When you consider that long list, two days are hardly sufficient to develop a sensible action plan. This is not the first time that educators and civil society leaders have convened. In fact, hopeful educators travelled from the far south just to ensure that their concerns are heard again, and not just remain on paper. Their not turning cynical is truly admirable.
The idea for an education summit grew out of the Social Development Initiatives Summit held in Davao City in mid-August, where it was decided that sectoral summits were needed to provide input for the social development agenda of the Duterte administration.
To the credit of the Department of Education, the Commission on Higher Education and the Technology Education and Skills Development Authority, the summit did not seem like it was in gestation for only a month. Of course, logistical support, an ideal venue (the SMX Convention Center) and efficient catered meals were provided by Australian Aid and the Basic Education Sector Transformation represented by Greg Ryan-Gadsden.
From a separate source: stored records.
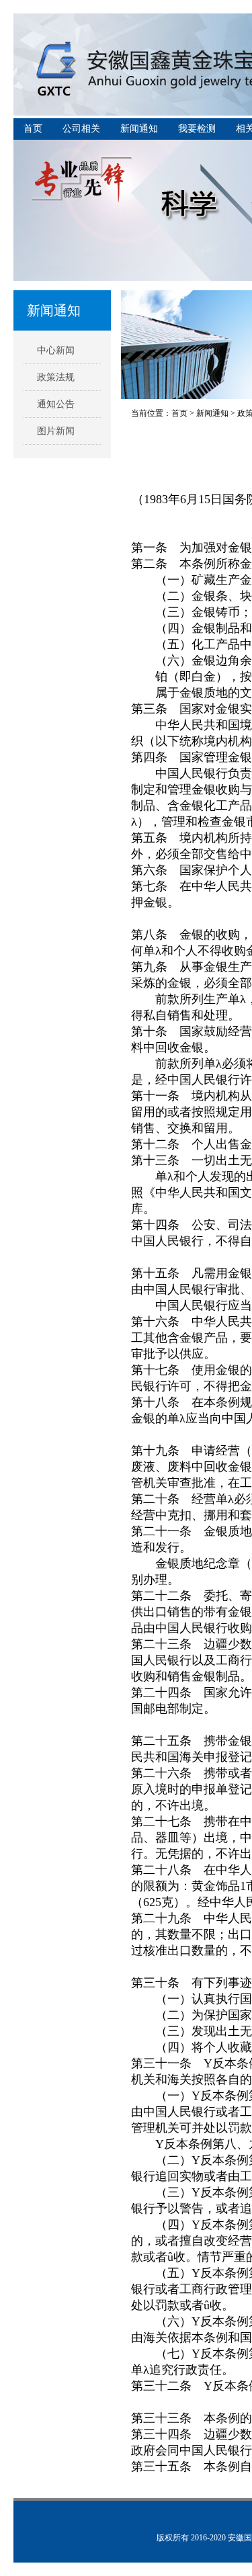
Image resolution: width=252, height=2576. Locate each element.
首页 (33, 129)
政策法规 (56, 377)
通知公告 (56, 404)
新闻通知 (139, 129)
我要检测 (197, 129)
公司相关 (81, 129)
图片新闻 (56, 431)
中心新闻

Assistant Education Secretary and chief of staff Nepomuceno Malaluan involved the attached agencies of the DepEd in the summit, to underscore its multisectoral nature.
When Education Secretary Leonor Briones earnestly invited everyone to “work with us at the Department of Education towards realizing our shared vision of quality, accessible, relevant, and liberating basic education for all,” one felt a deep commitment to do just that.
Briones expressed the DepEd’s enormous responsibility in spending its budget, especially since it enjoys the highest allocation among the government line agencies. For 2016, it was P433.38 billion, poised for a 31.26-percent increase in 2017. This brings the budget closer to the 4-6 percent of GDP appropriation prescribed by international standards.
But Briones, in speaking about reforms in the classroom, downplayed international comparisons. Instead, she said, “It is not just adding years to the academic levels to keep us at par with international norms. What is important is for us to catch up with ourselves.” She explained that Filipinos need 21st-century skills to think critically, to deal with change, to keep up with the times—for example, training for jobs that become passé by the time the students graduate has been a mistake.
Most uplifting and most convincing were Briones’ final comments on the value of literature in learning and in life.
She could not have chosen her source better, as she used the words of a current Manila visitor, Nobel Prize Laureate Mario Vargas Llosa:
“There is still another reason to grant literature an important place in the life of nations. Without it, the critical mind, which is the real engine of historical change and the best protector of liberty, would suffer an irreparable loss. This is because all good literature is radical, and poses radical questions about the world in which we live….”
But a basic question lingers: How do we convince our teachers and students about the richness of literature without their experiencing it directly? With words moving them to laughter or to tears? Without books and libraries within easy reach? Without books and reading part of their daily routine?